Selon le recensement de 1831, Daoust est cultivateur sur la Rivière-Nord à Saint-Eustache et possède une terre de 60 arpents totalement cultivée. Il serait alors propriétaire de 13 bovins, 4 chevaux, 24 moutons et 8 porcs. Toujours au niveau matériel, il posséderait 200 minots de blé, 40 minots de pois, 250 minots d’avoine, 20 minots d’orge et 60 minots de pommes de terre. Le recensement de 1842 confirme la présence de Daoust à Saint-Eustache. Son foyer compte alors 9 personnes.

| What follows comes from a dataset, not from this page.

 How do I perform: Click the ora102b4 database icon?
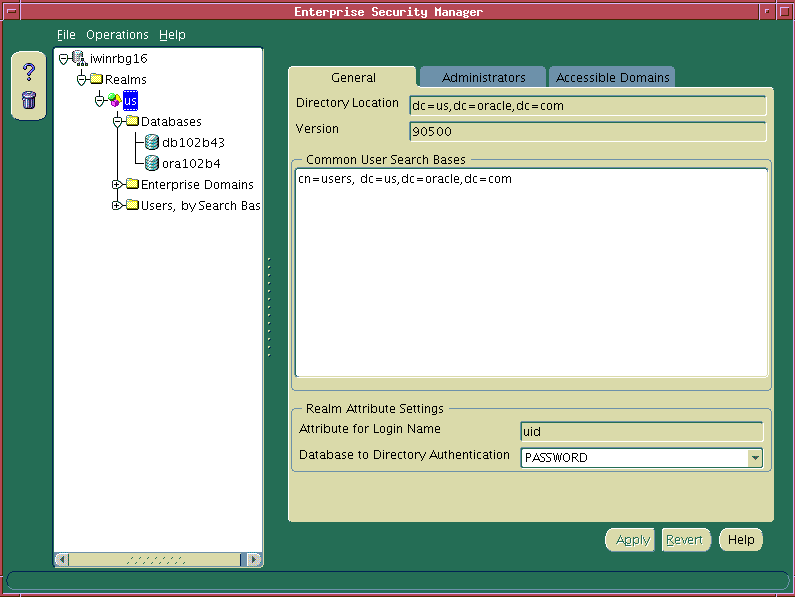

Michel Daoust ne semble pas participer à la mobilisation politique qui s’effectue dans le comté des Deux-Montagnes entre 1834 et 1837. En ce sens, on ne retrouve pas son nom dans les comptes rendus d’assemblées publiques de l’époque. Toutefois, il est jugé comme étant compromis dans la rébellion de 1837 par le curé Jacques Paquin, dans un recensement de l’allégeance politique de ses paroissiens en 1839. Il est aussi considéré comme un rebelle par le docteur Charles Gordon O’Doherty, qui réalise aussi un recensement politique des habitants de Saint-Eustache en 1839. Enfin, Michel Daoust est qualifié de patriote par Basile Choquet, son capitaine de milice à Saint-Eustache, dans une liste datée du 10 septembre 1839.

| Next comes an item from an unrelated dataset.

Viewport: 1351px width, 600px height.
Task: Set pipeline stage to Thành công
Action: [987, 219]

Selon une déposition réalisée à Saint-Eustache le 30 décembre 1838, Étienne Bastaut (Rastoule ?), lieutenant de milice en ce lieu, affirme qu’environ un mois avant la bataille du 14 décembre 1837, il aurait été entre autre commandé par Michel Daoust de se réunir au village afin d’y tenir une assemblée dans le but de nommer de nouveaux magistrats et officiers de milice « pour se défendre ».

On retrouve ensuite le nom de Michel Daoust dans une « pétition des habitants de Saint-Eustache afin d’avoir l’argent nécessaire pour reconstruire l’église paroissiale » adressée au gouverneur Charles Theophilus Metcalfe et datée du 27 novembre 1844. Daoust appose finalement son nom sur une autre pétition, celle-là des paroissiens de Saint-Eustache afin d’empêcher le départ du curé Hyppolite Moreau de Saint-Eustache, en date du 23 novembre 1852.

Michel Daoust meurt à Saint-Eustache, le 15 décembre 1873, à l’âge de 75 ans. Il est inhumé en ce lieu deux jours plus tard.

Références :

Archives de l’évêché de Saint-Jérôme, Pétition des paroissiens de Saint-Eustache pour empêcher le départ du curé Hyppolite Moreau, 23 novembre 1852.

BAC, recensement de 1831, County of the Lake of Two-Mountains, St.Eustache Parish, bobine C-723.

BAC, recensement de 1842, County of the Lake of Two-Mountains, St.Eustache Parish, bobine C-728.

BAC, Feddocs, Lower Canada Rebellion looses claims 1837-1855, Project no 19-2, RG 19, series E-5-B (R200-113-0-F), volume 5482, no 190.

BAnQ, « Documents relatifs aux événements de 1837-1838 », Fonds Ministère de la justice, M-165-2,  no 745, déposition d’Étienne Bastaut (Rastoule), 30 décembre 1838.

PAQUIN, Jacques, « Tableau politique », La Revue des Deux-Montagnes, annoté par Claude-Henri Grignon, no 5, octobre 1996, p. 43-65.

Registre des baptêmes, mariages et sépultures de la paroisse de Saint-Eustache.